At its core, this revolution is driven by physics, economics, and geopolitics. Short-term setbacks matter, but fundamentals matter more. And the fundamentals are stacked in electrotech’s favour.

This is bigger than energy. As the marginal cost of electricity falls towards zero, energy abundance will unleash new waves of growth, industrial competitiveness, and digital innovation. Emerging markets stand to benefit most; petrostates face decline; and new electrostates will emerge. 

Investors and companies need to pivot from ESG to embrace the electrotech revolution. Countries that want to reap the benefits of the electrotech revolution need to overcome fossil fuel resistance and get on with profound change. This means reducing the price of electricity, electrifying end uses and experimenting with policy solutions.

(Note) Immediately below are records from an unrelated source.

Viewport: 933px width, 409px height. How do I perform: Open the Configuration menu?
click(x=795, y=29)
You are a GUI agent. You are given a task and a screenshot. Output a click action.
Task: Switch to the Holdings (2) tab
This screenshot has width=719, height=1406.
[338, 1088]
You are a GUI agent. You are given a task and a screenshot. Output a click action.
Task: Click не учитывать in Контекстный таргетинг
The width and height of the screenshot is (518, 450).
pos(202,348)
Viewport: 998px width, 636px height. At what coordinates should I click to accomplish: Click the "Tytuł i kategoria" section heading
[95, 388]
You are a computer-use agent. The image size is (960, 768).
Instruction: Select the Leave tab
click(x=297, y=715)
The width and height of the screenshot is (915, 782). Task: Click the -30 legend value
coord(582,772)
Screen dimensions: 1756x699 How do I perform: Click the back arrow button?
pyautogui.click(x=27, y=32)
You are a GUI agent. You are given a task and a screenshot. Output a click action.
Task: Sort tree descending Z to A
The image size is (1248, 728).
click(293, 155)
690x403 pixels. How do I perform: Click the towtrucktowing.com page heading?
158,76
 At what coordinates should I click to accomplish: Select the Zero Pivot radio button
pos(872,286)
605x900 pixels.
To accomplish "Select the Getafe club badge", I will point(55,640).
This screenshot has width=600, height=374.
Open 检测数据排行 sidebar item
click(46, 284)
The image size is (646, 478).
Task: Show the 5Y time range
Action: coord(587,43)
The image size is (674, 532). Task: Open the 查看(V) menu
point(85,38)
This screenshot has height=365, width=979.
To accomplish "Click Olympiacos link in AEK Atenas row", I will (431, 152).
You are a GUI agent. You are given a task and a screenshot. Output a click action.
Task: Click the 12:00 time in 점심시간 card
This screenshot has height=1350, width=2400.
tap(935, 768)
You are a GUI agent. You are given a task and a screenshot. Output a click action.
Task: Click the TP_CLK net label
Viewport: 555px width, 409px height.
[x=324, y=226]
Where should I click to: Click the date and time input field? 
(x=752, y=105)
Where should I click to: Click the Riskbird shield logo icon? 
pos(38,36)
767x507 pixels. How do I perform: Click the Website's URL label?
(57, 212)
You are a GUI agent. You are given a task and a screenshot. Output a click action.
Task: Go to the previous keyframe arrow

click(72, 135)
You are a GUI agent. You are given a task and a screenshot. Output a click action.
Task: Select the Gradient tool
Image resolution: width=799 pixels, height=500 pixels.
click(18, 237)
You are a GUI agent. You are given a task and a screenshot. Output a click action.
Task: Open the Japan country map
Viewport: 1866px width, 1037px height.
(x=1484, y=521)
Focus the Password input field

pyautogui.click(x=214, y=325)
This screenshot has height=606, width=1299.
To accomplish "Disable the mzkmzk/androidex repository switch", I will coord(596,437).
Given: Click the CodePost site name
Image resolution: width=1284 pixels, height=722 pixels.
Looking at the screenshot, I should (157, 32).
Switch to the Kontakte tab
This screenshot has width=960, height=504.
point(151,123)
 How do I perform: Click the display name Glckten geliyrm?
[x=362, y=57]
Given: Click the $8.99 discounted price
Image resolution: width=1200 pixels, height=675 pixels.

The electrotech revolution is, in many ways, a continuation of the IT revolution. A solar panel or an EV is closer to a laptop or smartphone than to an oil barrel or a steam turbine; products of chips, advanced materials, precision manufacturing, and global high-tech supply chains. The same engine that drove the rise of smartphones and laptops now powers electrotech, built in the same Chinese factories, led by people with IT roots, and using the same manufacturing processes. It’s an industrial engine designed to disrupt the world: it did this for information before, and now it is doing it for energy.

Daan Walter
Principal, Ember

China is becoming the world’s first electrostate – a nation that derives strategic leverage from its leadership across renewables and electrification, manufacturing and invention, domestic deployment and global exports. China isn’t merely manufacturing electrotech hardware; it is manufacturing an energy future in which it holds a strong position. For nations that wish to compete, the stakes are high and the clock is ticking.

Sam Butler-Sloss
Manager, Ember

Supporting materials

Downloads

Download the complete slidedeck PDF.

Slidedeck – The Electrotech Revolution (PDF)

Methodology

Data on electricity generation are sourced from Ember’s Electricity Data Explorer. Solar export figures are taken from Ember’s China’s Solar Export Explorer. Data on final energy and electrification are drawn from the International Energy Agency’s World Energy Balances. Electrification is measured as the rising share of electricity in final energy. Data on electric vehicles are taken from the IEA Global EV Data Explorer

Two historical datasets are used in the slidedeck: IIASA’s Primary, Final and Useful Energy Database created by Simon De Stercke and Pinto et al.’s “The rise and stall of world electricity efficiency” (Energy, 2023). For future scenarios, the deck uses IEA’s World Energy Outlook and Rystad Energy.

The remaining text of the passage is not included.